“E ouvireis de guerras e de rumores de guerras; olhai, não vos assusteis, porque é mister que isso tudo aconteça. Nação se levantará contra nação, e reino contra reino” (Mateus 24:6)
O recrudescimento das tensões entre Estados Unidos, Israel e Irã em 2026 reacendeu no cenário internacional um dos eixos geopolíticos mais sensíveis do mundo contemporâneo: o Oriente Médio. Desde então, uma escalada gradual de novos ataques, ameaças mútuas, ofensivas às bases militares e ameaças envolvendo o programa nuclear iraniano tem ampliado o temor de uma escalada militar de grandes proporções, com impacto na segurança global, na economia e na estabilidade da região.
Para além da análise diplomática, geopolítica, militar ou econômica, crises dessa magnitude devem despertar reflexões teológicas. É necessário considerar os aspectos bíblico-teológicos da guerra que está ocorrendo no Oriente Médio.

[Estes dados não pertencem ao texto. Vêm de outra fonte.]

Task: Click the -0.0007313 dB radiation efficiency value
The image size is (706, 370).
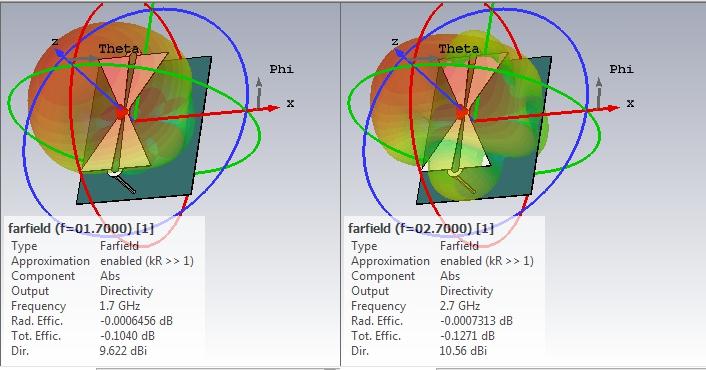Action: pyautogui.click(x=476, y=321)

À luz das Escrituras e da História, os conflitos envolvendo grandes potências e regiões historicamente centrais para a narrativa bíblica suscitam questionamentos sobre as relações entre as guerras e as profecias bíblicas acerca do “fim dos tempos”.

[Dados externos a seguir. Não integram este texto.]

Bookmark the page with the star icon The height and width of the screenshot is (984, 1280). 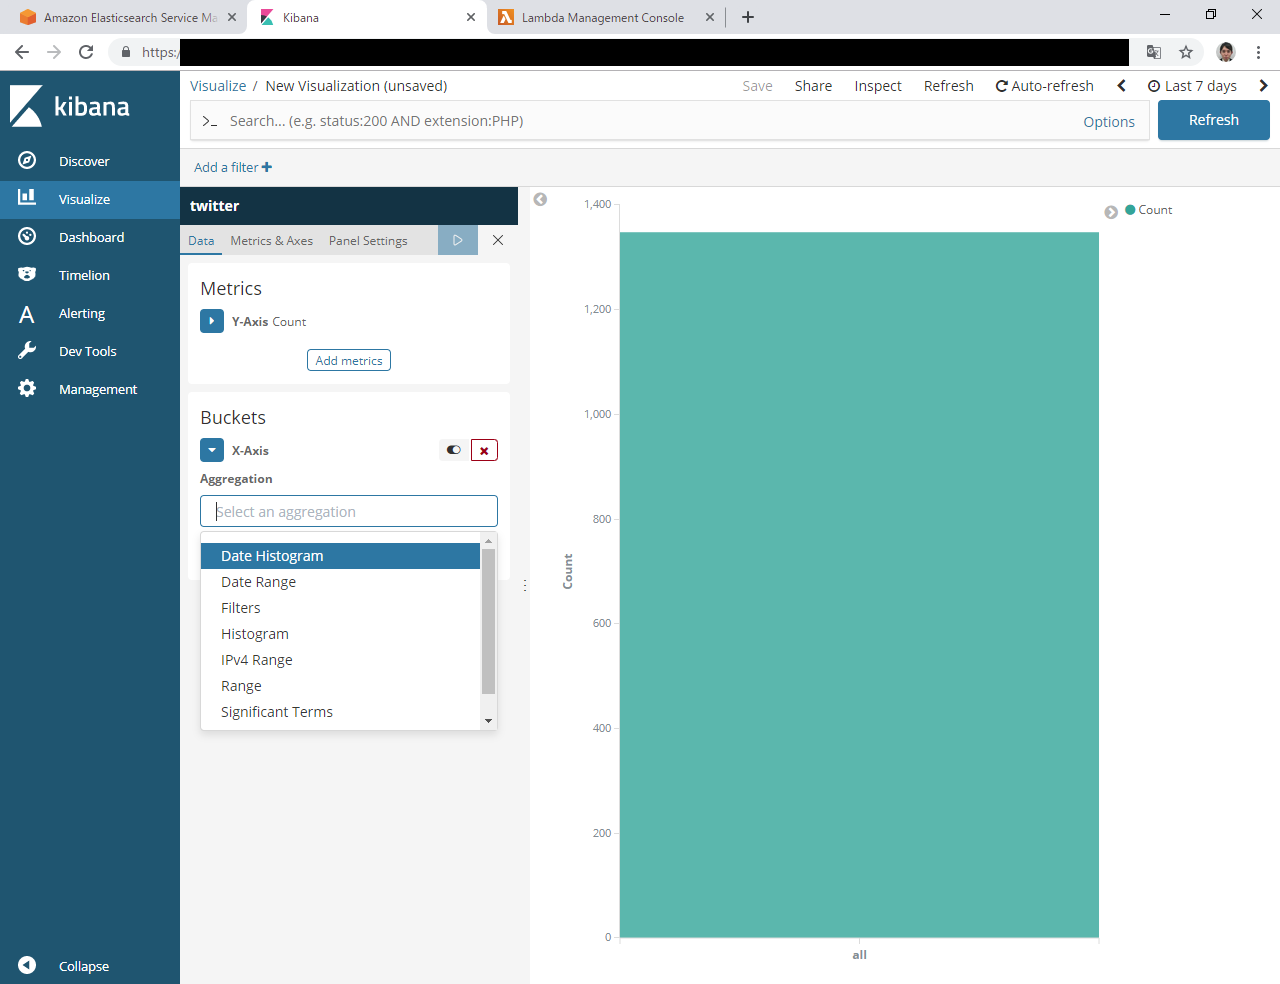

Guerras e Rumores de Guerras
No Sermão Profético, registrado em Mateus 24:1-51, o Senhor Jesus apresentou uma visão profética sobre os acontecimentos que caracterizariam os últimos tempos, oferecendo advertências e orientações espirituais para Sua Igreja. Ao falar acerca de Sua segunda vinda, Jesus descreveu um cenário marcado por conflitos internacionais e instabilidade generalizada:
“Ouvireis falar de guerras e rumores de guerra. Levantar-se-á nação contra nação e reino contra reino” (Mt 24:6-7).
A história das civilizações sempre foi marcada por disputas de poder, conflitos ideológicos e rivalidades econômicas. Guerras não são fenômenos isolados, mas manifestações recorrentes de um mundo dominado pelo pecado.
Estudiosos afirmam que, ao longo da História, houve em torno de treze anos de guerra para cada ano de paz. Observa-se um vertiginoso aumento do número de guerras em todas as regiões do mundo. Apesar de muitos Tratados de Paz, mais de 100 milhões de pessoas morreram em decorrência das guerras.
Dores de Parto
Jesus explicou que as guerras e crises humanitárias devem ser entendidas como sinais que antecederiam Sua Segunda Vinda, mas não devem ser interpretadas automaticamente como o evento final da história. Ele afirmou:
“É necessário que tudo isso aconteça”.
Essa declaração revela um ponto central da escatologia bíblica: a história caminha para um desfecho determinado por Deus, e os sinais que antecedem esse momento são progressivos.
Ainda no Sermão Profético, Jesus utilizou a metáfora das “dores de parto” (Mt 24:8). Assim como as dores são intensas, progressivas e inevitáveis, apontam para o nascimento de algo novo. Guerras, crises econômicas, instabilidades políticas e catástrofes sociais são sintomas de um processo histórico mais amplo, que culminará com o retorno triunfal de Cristo.
Vigilância e Esperança Escatológica
O foco principal do Sermão Profético não é a curiosidade sobre os eventos futuros, mas a formação espiritual dos discípulos. Jesus reiterou a necessidade de vigilância e discernimento espiritual. Em um mundo marcado por conflitos e incertezas, a Igreja é chamada a viver com esperança e responsabilidade.
A escatologia bíblica não promove fatalismo ou sensacionalismo. Ela nos convida a manter um estilo de vida fundamentado nos eternos valores do Reino de Deus.
A mensagem final do Sermão Profético não é de desespero, mas de esperança. Jesus afirmou que, apesar das turbulências da história, o Reino de Deus prevalecerá. A narrativa bíblica aponta para a restauração final da criação e para o estabelecimento definitivo da justiça divina. Mesmo diante de conflitos como as tensões entre Estados Unidos, Israel e Irã, a fé cristã sustenta uma perspectiva de esperança. A história não está entregue ao caos; ela caminha para um propósito maior.
Conclusão
À luz da escatologia bíblica, os conflitos entre Estados Unidos, Israel e Irã em 2026 devem ser compreendidos como sinais que apontam para o triunfal retorno de Cristo. Mais do que oferecer um mapa detalhado acerca do futuro, o Sermão Escatológico de Jesus orienta a Igreja a viver com vigilância, esperança e compromisso com os princípios e valores celestiais.
Em um cenário marcado por guerras e rumores de guerras, a mensagem cristã é repleta de esperança escatológica, pois afirma que, no final, a soberana vontade de Deus prevalecerá.